Ben bu haberden sonra bayılmışım. Okulumuzun bitişiğinde bulunan Mimarlık Yüksek
Okulundan doktor çağırmışlar. Neyse ayıldıktan sonra yola koyuldum. Gittiğim de
dayımın cenazesinin kaldırıldığını öğrendim. Yengem Hikmet Binyıldırım beni bir
gün önce yani dayımın öldüğü gün aradıklarını söyledi. Orada akrabamız olan
Seniha Hanım teyze de vardı.
Ben gelmeden önce acaba teyp kasetleri içerisinde dayım Kurmay Albay Bedrettin
Binyıldırım’ın sesi var mı? diye araştırmışlar... Tesadüf ya, dayım bir yılbaşı
gecesinde o zamanki TRT Genel Müdürü Musa Öğün’ü telefonla aramış. Bulamayınca
orada bulunan görevliye hitaben : «Musa Bey’e salam söyleyin. Ben Kurmay Albay
Bedrettin Binyıldırım... Televizyon yayınlarından dolayı kendisiyle görüşmek
istemiştim. Biz Rusya’da mı yaşıyoruz? İngiltere’de mi yaşıyoruz? Amerika’da mı
yaşıyoruz? Hani bizim kendi müziğimiz? Bu sözlerimi kendisine iletin!» Açık
unutulan teyple, kasete bu sözler kaydedilmiş. Bana o gün bu sözler
dinlettirildi.
İ. Bedrettin BİNYILDIRIM ve kardeşi Mehmet Resai BİNYILDIRIM
Fotoğraf arkası :
Çok kıymetli Enişteciğim,
Halamın, senin abim ile birlikte ellerinizden öpmeye geldik.
Abim ablamın gözlerinden ben de ellerinden, yeğenlerimizin de gözlerinden
öperiz.
26 Mart 1954
Mehmet Resai Binyıldırım
Öğretmen Süruri Binyıldırım
ŞİİRLERİ
Gerek Hikmet Hanım’a duyduğu yakınlık, gerekse annesi Hatice Hanım’ın aşkına
olumsuz bakması onu şiir yazmaya itti. Askeri Okulda göstereceği başarılarına
aşkının destek olacağını haykırdı. Hatta sevgisini ön plana alarak “Sana” diye
seslendi :
SANA
İstemem; gözlerin gülmesin bana
Sana layık olan bir asker değilsem!...
28.IX.1937
İ. Bedrettin
Sevgilisine ilk hitabını da şiirleştirerek ona yakınlığını katmerleştirdi.
Hikmet Hanım da ona iyi cilve yaparak karşılık verdi. Yer yer ondan uzaktaymış
gibi görünerek kendine iyice yakınlaşmasına zemin hazırladı...
TEMENNİ
"Ona ilk hitabım"
Ben ki, sessiz, habersiz gönül bağladım size,
Şimdi ne zaman dalsam, derim gözlerinize
Birdenbire ruhumu çılgın arzular sarar
Atılmak ister gibi karanlık bir denize!...

Alıştırma Koşulları =>
a) Alıntıya göre dayının TRT'deki görevliye söylediği sözler kasete nasıl kaydedilmiştir, açıklayın.
b) Lütfen alıntıda "Ben ki, sessiz, habersiz" ifadesinden "karanlık bir denize!..." ifadesine kadar olan kısmı, iki ifade de dahil olmak üzere, olduğu gibi geri verin.

Satırlar =>
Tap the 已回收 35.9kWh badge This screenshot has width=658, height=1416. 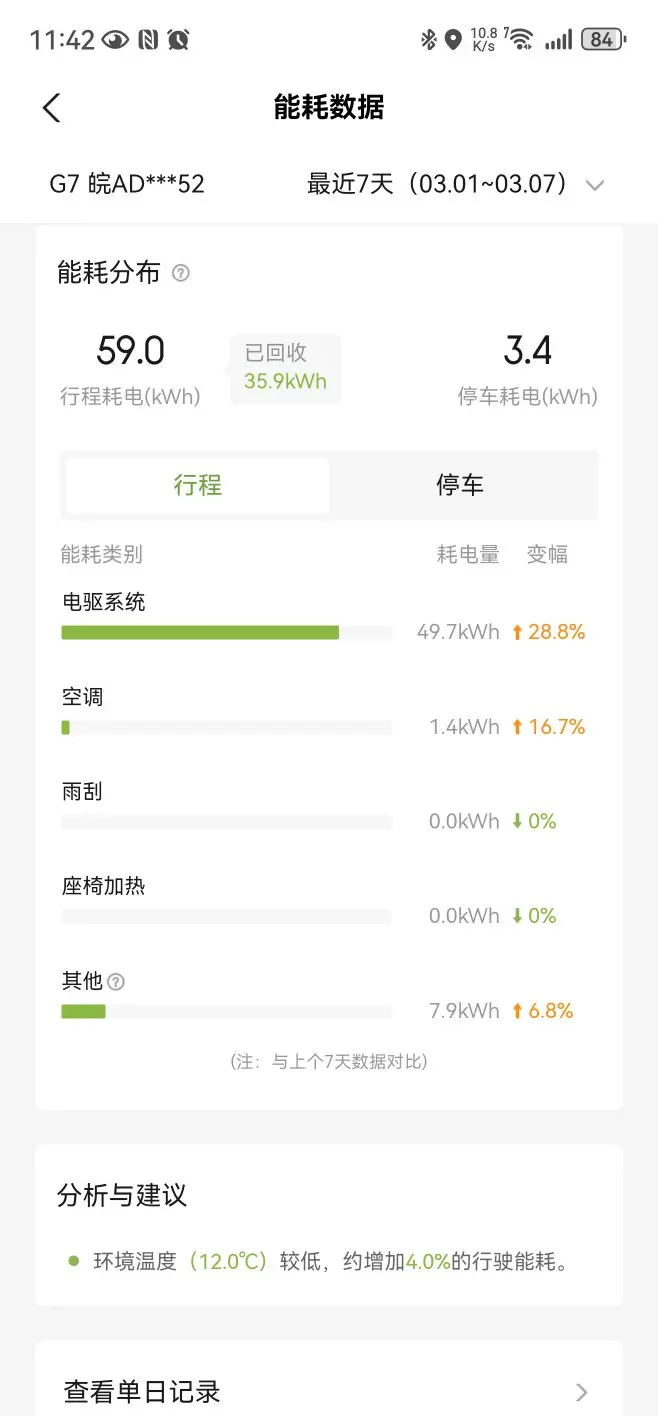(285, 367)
...
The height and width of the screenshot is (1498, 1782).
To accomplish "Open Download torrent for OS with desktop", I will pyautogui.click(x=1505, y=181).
==
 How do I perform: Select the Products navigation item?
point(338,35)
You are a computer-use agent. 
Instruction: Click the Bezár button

Verilen Yanıtlar =>
a) Dayının sözleri, açık unutulan teyp sayesinde kasete kaydedilmiştir.

b)
Ben ki, sessiz, habersiz gönül bağladım size,
Şimdi ne zaman dalsam, derim gözlerinize
Birdenbire ruhumu çılgın arzular sarar
Atılmak ister gibi karanlık bir denize!...